[Stored data]
Start of Block

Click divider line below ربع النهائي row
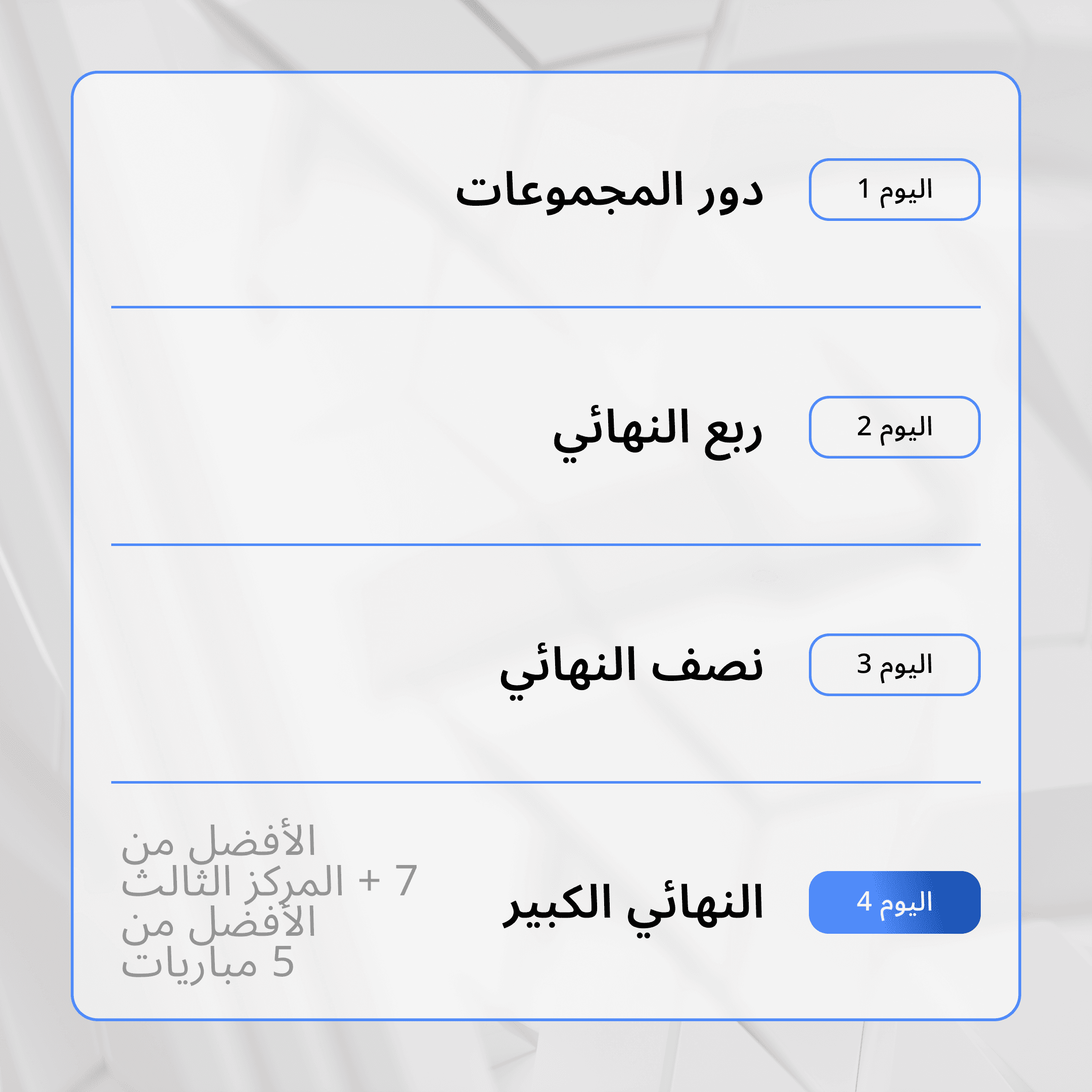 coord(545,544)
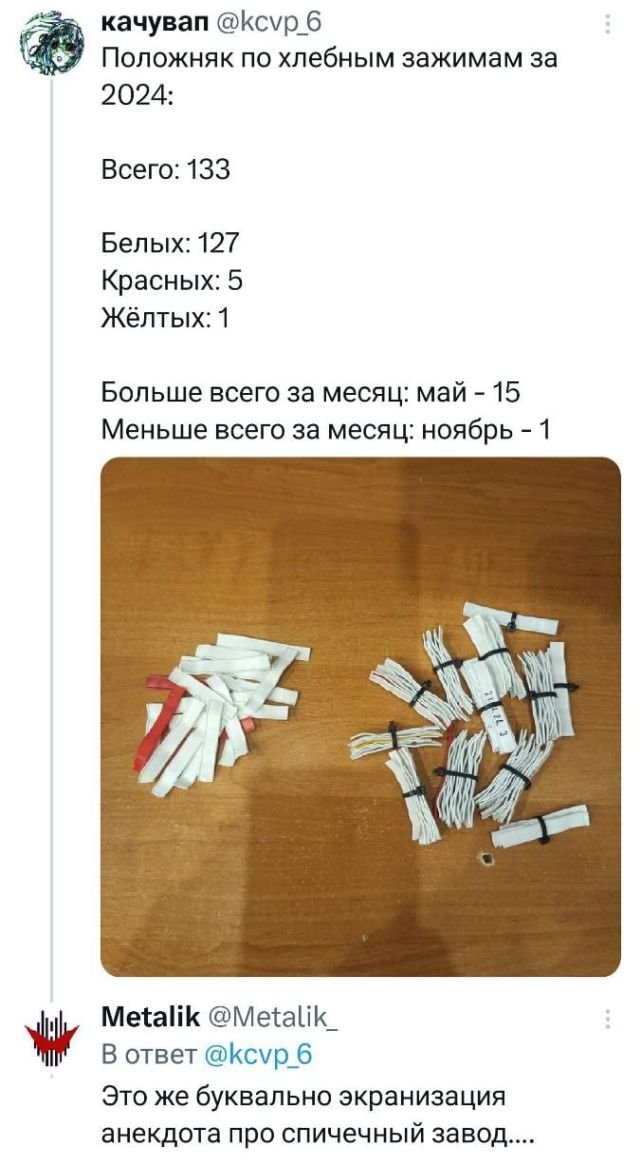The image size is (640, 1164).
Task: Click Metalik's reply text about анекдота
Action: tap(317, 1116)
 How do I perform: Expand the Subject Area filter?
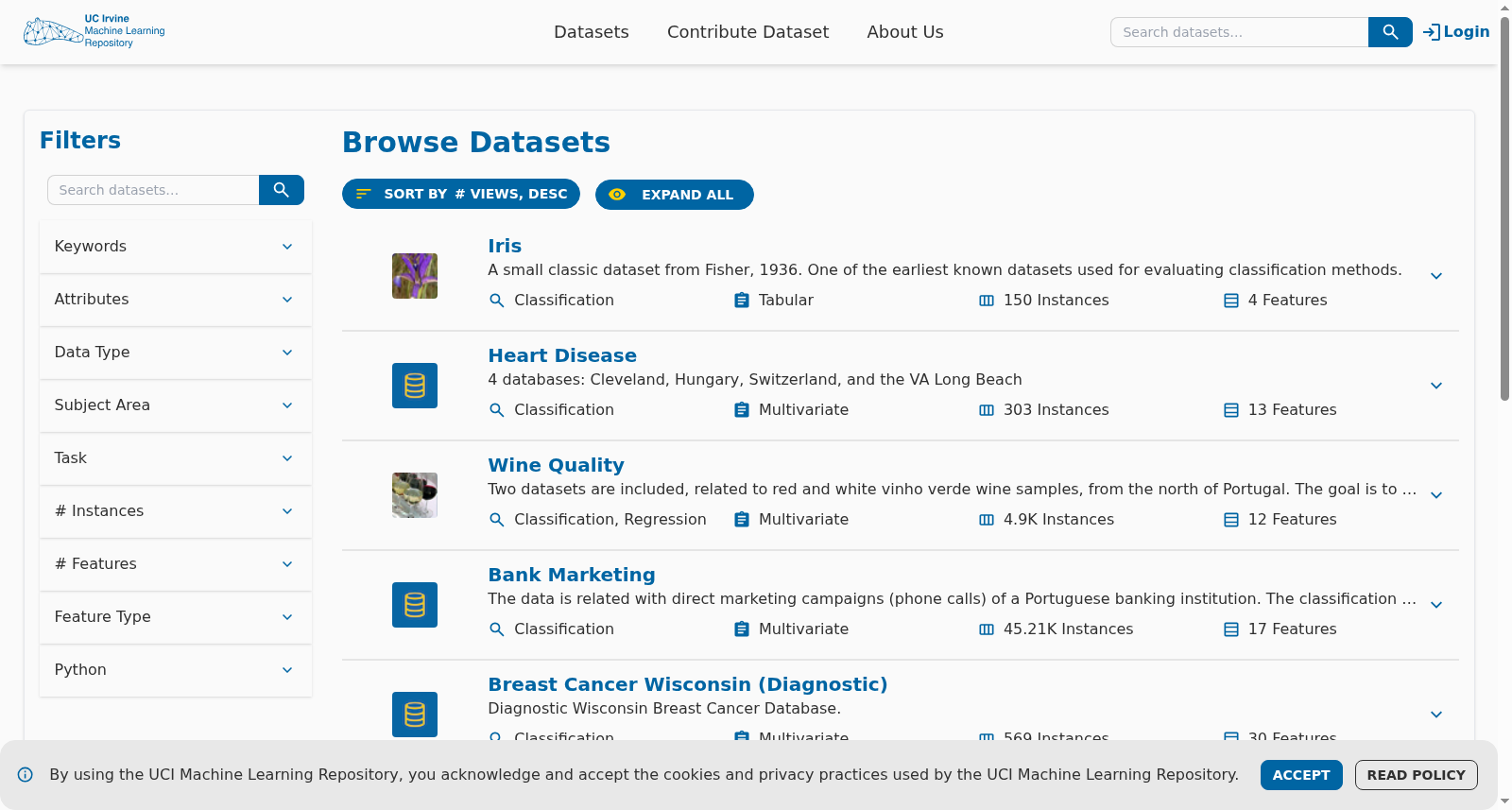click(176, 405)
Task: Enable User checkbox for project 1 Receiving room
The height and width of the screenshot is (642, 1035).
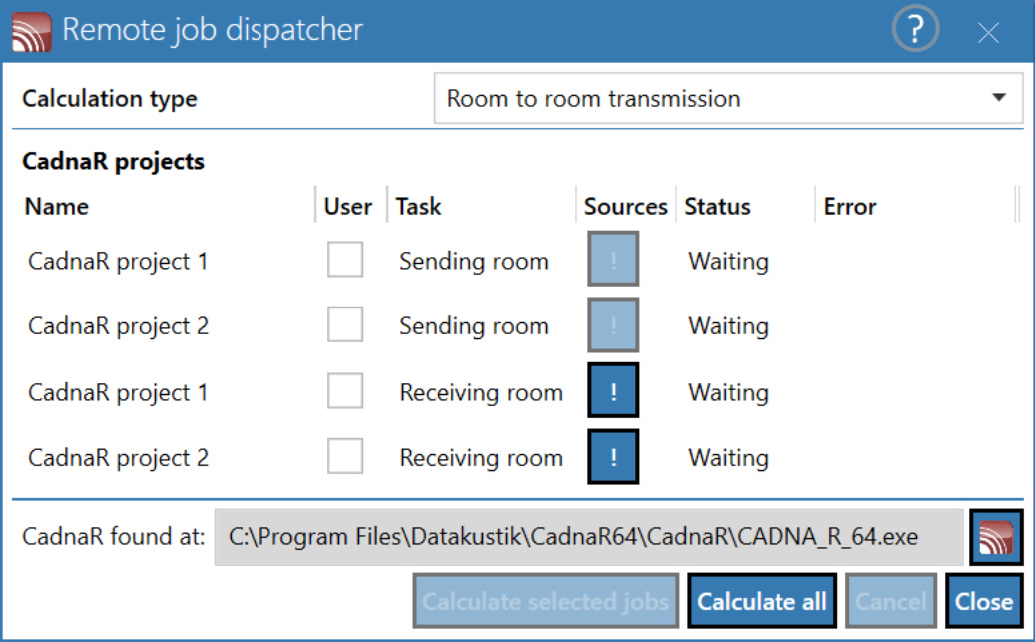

End of Block
Start of Block

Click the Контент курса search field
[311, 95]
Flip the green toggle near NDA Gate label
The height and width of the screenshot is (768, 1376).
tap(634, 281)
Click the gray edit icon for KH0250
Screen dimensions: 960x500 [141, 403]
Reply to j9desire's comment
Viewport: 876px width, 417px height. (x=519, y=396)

End of Block
Start of Block

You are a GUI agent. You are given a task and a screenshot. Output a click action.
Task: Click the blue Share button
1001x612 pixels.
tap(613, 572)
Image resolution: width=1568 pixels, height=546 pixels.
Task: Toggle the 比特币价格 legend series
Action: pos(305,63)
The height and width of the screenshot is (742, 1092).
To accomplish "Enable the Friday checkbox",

End of Block

[Task directions] Work from the entries above. Set down exactly and only the lines from the line with "Click divider line below ربع النهائي row" to the line with "The height and width of the screenshot is (642, 1035).", both included, and leave the pictures out.

[Solution for this problem]
Click divider line below ربع النهائي row
 coord(545,544)
The image size is (640, 1164).
Task: Click Metalik's reply text about анекдота
Action: tap(317, 1116)
 How do I perform: Expand the Subject Area filter?
click(176, 405)
Task: Enable User checkbox for project 1 Receiving room
The height and width of the screenshot is (642, 1035).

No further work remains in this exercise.